Frequently Asked Questions (FAQs):
Treasury
Treasury is a broad term that involves the management of money and financial risks in a business. Treasury management involves functions such as cash forecasting, cash visibility, working capital management and such.
Treasury management is essential to building a strong culture of timely cash visibility, while also managing liquidity and risks associated with foreign currency exposures, working capital and such. The goal of treasury management is to maximize financial liquidity, reduce risk, and generate value. Briefly put, treasury management ensures a company always has enough cash to run its operations and any extra cash is invested wisely.
Treasury management systems (TMS) is an enterprise software solution that automates repetitive and critical financial operations in a secure and efficient environment to provide visibility and control over treasury and risk functions . It offers in-depth visibility into cash positions across multiple entities to ascertain liquidity and forecast, and understand currency exposures to manage/hedge risk, accompanied by visual analytics and dashboards that aid insightful decision making.
Key elements of treasury management systems:
- Bank statement consolidation and reconciliation
- Cash projection and liquidity plan creation
- Forecast tracking, monitoring and variance analysis
- Track credit facility, evaluate tranche composition, headroom and lower cost of borrowing
- Assess working capital invested in operations
TMS comes with an assured level of security, performance and uptime with automatic updates and upgrades. It empowers businesses to view and control cash, liquidity and risk positions as well as manage working capital/funding.
Cash management is the process of collecting and managing cash flows. Cash management allows treasurers to have a headline view of consolidated cash position in a single base currency. This can be drilled down further across products, geographies and currencies, both current and forecasts. It helps in reconciliation of daily cash position even before the business day begins with easy import of AR/AP reports either summarized or detailed from ERP or other legacy systems. It also enables auto updating of cash forecasts to get a real-time view of availability of cash. There is seamless integration of diverse data from banks, ERPs & spreadsheets into one single platform for real time visibility.

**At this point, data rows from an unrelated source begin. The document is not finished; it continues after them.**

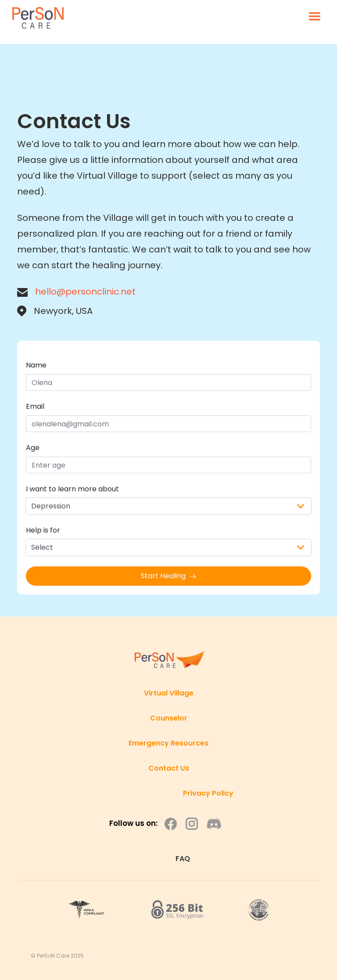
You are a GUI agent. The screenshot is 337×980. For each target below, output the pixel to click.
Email (35, 406)
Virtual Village (168, 693)
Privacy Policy (208, 793)
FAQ (183, 858)
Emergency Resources (168, 743)
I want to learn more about (72, 489)
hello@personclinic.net (85, 292)
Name (36, 365)
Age (32, 447)
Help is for (43, 530)
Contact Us (168, 768)
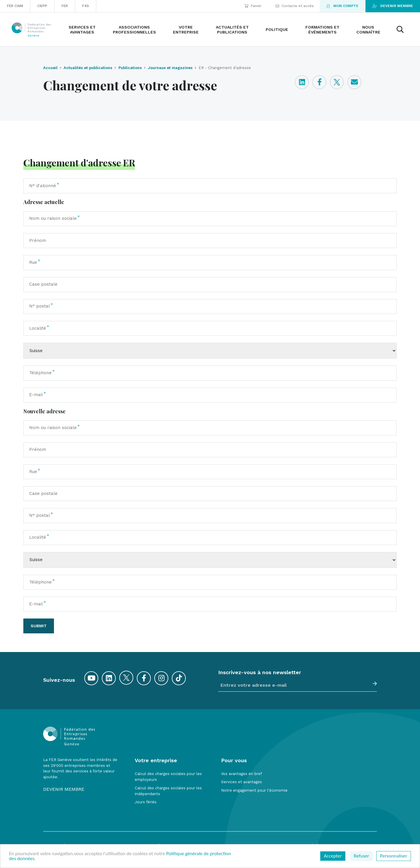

On the other hand, liquidity management is a process of ensuring that a business has a reasonable amount of cash available to cover the current liabilities, both expected and unexpected. It empowers treasurers to gain full visibility into not only the consolidated cash forecasts but also the long-term liquidity position, helping them to prepare robust liquidity plans in the real-time world. It leads to better alignment with the organization’s cash strategy and reporting structure.
Cash flow forecasting is the process of projecting a company’s cash flow over time. To evaluate if a company has enough money to function and grow, financial predictions are utilized by business owners based on past events and management insight. Cash flow forecasts can help companies avoid late penalties, budget for unexpected expenses, and more, to better manage their cash flow. A cash flow forecast is important to a business because they provide visibility and control and help management make informed decisions.